— start of Provided data —
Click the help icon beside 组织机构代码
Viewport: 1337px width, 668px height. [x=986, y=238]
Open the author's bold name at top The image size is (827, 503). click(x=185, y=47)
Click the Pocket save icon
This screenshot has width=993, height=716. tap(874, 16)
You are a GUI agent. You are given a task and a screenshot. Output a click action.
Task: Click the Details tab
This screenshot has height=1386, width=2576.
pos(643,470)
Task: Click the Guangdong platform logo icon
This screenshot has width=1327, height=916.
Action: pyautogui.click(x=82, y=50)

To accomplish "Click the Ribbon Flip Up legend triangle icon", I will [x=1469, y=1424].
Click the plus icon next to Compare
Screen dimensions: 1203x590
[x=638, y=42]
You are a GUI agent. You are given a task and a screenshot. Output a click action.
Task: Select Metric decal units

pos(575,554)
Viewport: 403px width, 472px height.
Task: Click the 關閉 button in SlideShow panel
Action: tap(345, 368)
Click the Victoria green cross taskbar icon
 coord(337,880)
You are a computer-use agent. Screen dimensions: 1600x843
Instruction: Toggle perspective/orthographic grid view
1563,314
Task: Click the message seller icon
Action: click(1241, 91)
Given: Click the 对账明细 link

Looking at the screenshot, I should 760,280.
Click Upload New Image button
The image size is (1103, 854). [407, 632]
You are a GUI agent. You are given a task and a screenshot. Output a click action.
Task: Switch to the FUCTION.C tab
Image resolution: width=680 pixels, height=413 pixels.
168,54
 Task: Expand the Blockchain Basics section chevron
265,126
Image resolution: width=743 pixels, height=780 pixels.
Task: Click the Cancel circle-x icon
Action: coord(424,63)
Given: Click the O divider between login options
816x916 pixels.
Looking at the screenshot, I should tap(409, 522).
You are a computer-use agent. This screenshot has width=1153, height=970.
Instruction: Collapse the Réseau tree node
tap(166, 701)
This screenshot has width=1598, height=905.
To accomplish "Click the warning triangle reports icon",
— end of Provided data —
Task goal
Output every line of the records above as a numbered list, omitting the blank lines.

Result of this task
1. Click the help icon beside 组织机构代码
2. Viewport: 1337px width, 668px height. [x=986, y=238]
3. Open the author's bold name at top The image size is (827, 503). click(x=185, y=47)
4. Click the Pocket save icon
5. This screenshot has width=993, height=716. tap(874, 16)
6. You are a GUI agent. You are given a task and a screenshot. Output a click action.
7. Task: Click the Details tab
8. This screenshot has height=1386, width=2576.
9. pos(643,470)
10. Task: Click the Guangdong platform logo icon
11. This screenshot has width=1327, height=916.
12. Action: pyautogui.click(x=82, y=50)
13. To accomplish "Click the Ribbon Flip Up legend triangle icon", I will [x=1469, y=1424].
14. Click the plus icon next to Compare
15. Screen dimensions: 1203x590
16. [x=638, y=42]
17. You are a GUI agent. You are given a task and a screenshot. Output a click action.
18. Task: Select Metric decal units
19. pos(575,554)
20. Viewport: 403px width, 472px height.
21. Task: Click the 關閉 button in SlideShow panel
22. Action: tap(345, 368)
23. Click the Victoria green cross taskbar icon
24.  coord(337,880)
25. You are a computer-use agent. Screen dimensions: 1600x843
26. Instruction: Toggle perspective/orthographic grid view
27. 1563,314
28. Task: Click the message seller icon
29. Action: click(1241, 91)
30. Given: Click the 对账明细 link
31. Looking at the screenshot, I should 760,280.
32. Click Upload New Image button
33. The image size is (1103, 854). [407, 632]
34. You are a GUI agent. You are given a task and a screenshot. Output a click action.
35. Task: Switch to the FUCTION.C tab
36. Image resolution: width=680 pixels, height=413 pixels.
37. 168,54
38.  Task: Expand the Blockchain Basics section chevron
39. 265,126
40. Image resolution: width=743 pixels, height=780 pixels.
41. Task: Click the Cancel circle-x icon
42. Action: coord(424,63)
43. Given: Click the O divider between login options
44. 816x916 pixels.
45. Looking at the screenshot, I should tap(409, 522).
46. You are a computer-use agent. This screenshot has width=1153, height=970.
47. Instruction: Collapse the Réseau tree node
48. tap(166, 701)
49. This screenshot has width=1598, height=905.
50. To accomplish "Click the warning triangle reports icon",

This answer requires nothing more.